(Text excerpt)

Renee drives to the hospital every day—a one-and-a-half-hour
trip from where she lives and works in Woodbourne—to watch over Kylie
Smith-Lowe, who now weighs two pounds, 10 ounces, thanks to the nourishment she
gets from an electronic flow machine. “She has been gaining weight, so they
must be feeding her well. I haven’t had the chance to bottle-feed her yet,”
Renee said.
Since she was born premature at a mere pound and a half,
Kylie’s condition has improved. When surgery successfully closed a hole in the
infant’s heart two weeks ago, doctors told Lowe that her daughter should be
able to come home at the end of November.
“I’m starting to feel comfortable now. I’m not so worried,”
she said.
Last spring, Lowe’s story captured the attention of five men
who organize a charity ATV ride through Sullivan County every year with help
from the Gerry Foundation, Woodstone Development, Boy Scouts of America, Iroquois
Hunting and Fishing Club, Excelsior Hunting and Fishing Club, the Sullivan
County Parks Commission, Eldred Preserve, Hector’s Inn and several property
owners. The Sullivan County ATV Association plots the annual 50-mile ride in
which 600 riders participated this year. Their admission fees pay the bills and
produce a significant profit, the entirety of which the association hands to
families with sick children.
On Thursday, September 23 at Hector’s Inn, where the race
began on September 6, Lowe accepted a check for $8,500. Additionally,
association directors Jay F. Meddaugh Sr., Anthony Poli, Mike Cooper, Ed Houman
and Jay F. Meddaugh Jr. gave an $8,500 check to Robert and Janna Worden, whose
six-year-old daughter, Brianna, was diagnosed with neurofibromatosis (NF), an
incurable genetic disorder, when she was four months old.

(End Text excerpt)

Instructions =>
A - Retype everything in the news story about the charity ATV ride from "Renee said." down to "end of November.".
B - Write what comes next in the news story about the charity ATV ride, picking up after its last sentence.

(Information shown)

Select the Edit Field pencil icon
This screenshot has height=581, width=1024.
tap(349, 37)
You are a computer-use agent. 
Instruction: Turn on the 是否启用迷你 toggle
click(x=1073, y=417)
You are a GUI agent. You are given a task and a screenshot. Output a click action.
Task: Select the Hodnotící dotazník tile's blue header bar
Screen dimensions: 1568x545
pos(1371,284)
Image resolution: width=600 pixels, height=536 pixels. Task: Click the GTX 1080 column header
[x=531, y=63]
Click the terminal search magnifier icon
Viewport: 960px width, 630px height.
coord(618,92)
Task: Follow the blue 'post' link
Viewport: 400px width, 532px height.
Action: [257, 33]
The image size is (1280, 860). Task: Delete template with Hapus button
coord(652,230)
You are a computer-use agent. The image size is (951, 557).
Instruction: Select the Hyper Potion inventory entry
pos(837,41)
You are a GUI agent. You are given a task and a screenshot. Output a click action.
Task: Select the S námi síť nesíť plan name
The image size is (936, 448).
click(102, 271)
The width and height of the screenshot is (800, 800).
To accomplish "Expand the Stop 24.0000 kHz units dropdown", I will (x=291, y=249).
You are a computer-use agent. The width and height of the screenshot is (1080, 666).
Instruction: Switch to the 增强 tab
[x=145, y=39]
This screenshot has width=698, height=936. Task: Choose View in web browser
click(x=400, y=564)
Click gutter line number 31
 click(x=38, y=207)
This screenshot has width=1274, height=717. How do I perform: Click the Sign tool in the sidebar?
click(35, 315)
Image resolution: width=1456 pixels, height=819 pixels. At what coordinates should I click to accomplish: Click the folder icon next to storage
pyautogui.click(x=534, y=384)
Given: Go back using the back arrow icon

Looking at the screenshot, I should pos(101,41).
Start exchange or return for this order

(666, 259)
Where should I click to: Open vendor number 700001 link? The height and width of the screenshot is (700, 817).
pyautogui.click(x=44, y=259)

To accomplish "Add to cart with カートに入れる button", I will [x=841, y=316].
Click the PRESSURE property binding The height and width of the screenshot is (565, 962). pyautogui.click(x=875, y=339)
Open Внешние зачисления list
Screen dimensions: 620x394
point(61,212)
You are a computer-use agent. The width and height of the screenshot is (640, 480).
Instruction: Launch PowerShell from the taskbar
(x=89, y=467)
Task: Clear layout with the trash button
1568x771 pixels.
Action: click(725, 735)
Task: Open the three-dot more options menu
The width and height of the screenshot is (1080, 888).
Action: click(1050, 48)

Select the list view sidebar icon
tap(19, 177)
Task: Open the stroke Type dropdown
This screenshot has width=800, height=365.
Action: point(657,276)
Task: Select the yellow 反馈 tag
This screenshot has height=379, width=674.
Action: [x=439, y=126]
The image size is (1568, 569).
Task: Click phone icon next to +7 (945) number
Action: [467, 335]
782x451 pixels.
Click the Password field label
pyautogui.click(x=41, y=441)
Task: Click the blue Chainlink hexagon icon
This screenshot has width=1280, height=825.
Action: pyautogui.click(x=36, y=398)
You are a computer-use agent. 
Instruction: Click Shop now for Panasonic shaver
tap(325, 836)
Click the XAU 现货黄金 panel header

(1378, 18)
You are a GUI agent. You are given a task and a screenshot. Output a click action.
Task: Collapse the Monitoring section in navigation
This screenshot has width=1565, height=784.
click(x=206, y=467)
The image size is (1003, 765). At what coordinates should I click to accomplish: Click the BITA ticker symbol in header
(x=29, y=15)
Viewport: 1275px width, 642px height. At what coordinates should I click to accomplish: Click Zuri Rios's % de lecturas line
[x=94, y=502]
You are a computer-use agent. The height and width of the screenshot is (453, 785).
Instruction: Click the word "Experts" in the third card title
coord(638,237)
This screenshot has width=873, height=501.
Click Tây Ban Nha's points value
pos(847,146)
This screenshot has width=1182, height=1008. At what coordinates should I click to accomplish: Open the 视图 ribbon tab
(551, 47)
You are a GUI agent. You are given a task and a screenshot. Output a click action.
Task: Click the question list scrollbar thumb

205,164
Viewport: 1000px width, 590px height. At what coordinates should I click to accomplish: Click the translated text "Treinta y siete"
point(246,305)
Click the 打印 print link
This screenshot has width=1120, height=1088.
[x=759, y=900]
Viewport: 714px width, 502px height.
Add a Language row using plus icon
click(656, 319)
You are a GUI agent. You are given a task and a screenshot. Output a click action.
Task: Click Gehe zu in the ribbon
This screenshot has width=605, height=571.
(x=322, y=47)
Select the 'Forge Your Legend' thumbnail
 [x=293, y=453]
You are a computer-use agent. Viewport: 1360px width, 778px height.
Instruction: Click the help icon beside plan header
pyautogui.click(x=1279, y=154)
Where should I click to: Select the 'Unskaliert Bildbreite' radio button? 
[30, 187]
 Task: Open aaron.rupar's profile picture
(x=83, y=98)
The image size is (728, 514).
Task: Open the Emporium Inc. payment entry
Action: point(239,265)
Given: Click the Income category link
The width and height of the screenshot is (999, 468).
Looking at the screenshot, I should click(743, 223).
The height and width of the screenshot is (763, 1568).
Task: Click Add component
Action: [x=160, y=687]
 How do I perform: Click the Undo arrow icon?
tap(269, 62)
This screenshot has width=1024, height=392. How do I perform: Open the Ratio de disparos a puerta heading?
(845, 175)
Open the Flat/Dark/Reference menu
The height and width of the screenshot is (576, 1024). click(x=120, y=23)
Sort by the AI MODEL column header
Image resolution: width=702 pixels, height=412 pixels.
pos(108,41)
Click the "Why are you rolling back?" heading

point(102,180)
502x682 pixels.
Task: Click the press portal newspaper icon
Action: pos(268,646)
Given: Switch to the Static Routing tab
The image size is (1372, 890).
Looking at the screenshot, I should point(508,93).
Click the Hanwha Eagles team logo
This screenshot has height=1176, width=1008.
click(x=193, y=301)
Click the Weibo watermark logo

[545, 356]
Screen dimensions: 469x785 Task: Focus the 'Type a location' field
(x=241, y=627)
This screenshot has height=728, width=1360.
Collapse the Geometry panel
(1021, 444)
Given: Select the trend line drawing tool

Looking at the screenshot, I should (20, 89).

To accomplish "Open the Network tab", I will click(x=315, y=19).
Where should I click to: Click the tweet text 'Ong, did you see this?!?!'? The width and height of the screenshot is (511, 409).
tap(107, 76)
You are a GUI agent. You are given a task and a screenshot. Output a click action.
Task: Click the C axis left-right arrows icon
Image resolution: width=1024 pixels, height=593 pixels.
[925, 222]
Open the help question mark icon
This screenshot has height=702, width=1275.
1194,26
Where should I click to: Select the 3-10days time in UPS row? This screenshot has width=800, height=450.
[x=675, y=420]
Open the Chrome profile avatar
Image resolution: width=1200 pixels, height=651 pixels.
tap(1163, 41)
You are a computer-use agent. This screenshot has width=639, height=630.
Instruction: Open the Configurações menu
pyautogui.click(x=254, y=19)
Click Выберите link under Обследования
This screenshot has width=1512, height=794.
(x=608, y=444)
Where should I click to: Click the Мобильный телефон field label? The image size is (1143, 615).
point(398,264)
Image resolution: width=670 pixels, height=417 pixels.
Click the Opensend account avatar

(End Information shown)

Results of the exercise =>
A -
Renee said.
Since she was born premature at a mere pound and a half,
Kylie’s condition has improved. When surgery successfully closed a hole in the
infant’s heart two weeks ago, doctors told Lowe that her daughter should be
able to come home at the end of November.

B -
Little treatment—if any—exists for NF, explained Janna
Worden, who remained within arm’s length of Brianna the entire evening at
Hector’s, sometimes taking time to massage her daughter’s arms—they suffer
irritation from tumors growing in her body along nerve passages.
Worden said the key is for doctors to know where the tumors
are, and if they spread to Brianna’s brain or her spinal chord, serious
measures need to be taken. Bi-annual MRIs provide the knowledge, but Brianna’s
future remains uncertain, she said.
“There are no books that say what will happen to her. The
biggest mistake I made in the beginning was reading too much. I really thought
that I could figure it out,” she said.
Worden has devoted time to creating a support group for
parents whose children have NF, which occurs in one out of every 4,000 births
according to the National NF Foundation. Worden praised their website (nf.org)
for its concise presentation of a complicated disorder.
Brianna will need a kidney transplant by the time she is 10
years old. Asked how she and her husband manage the hardship, Worden said they
have both worked with children with cerebral palsy and other disabilities, so
they are prepared to address Brianna’s needs. Then she added, “Now, Brianna is
my life.”
The association also gave $1,000 to the parents of Amy Pace,
a ten-year-old who recently died of cancer.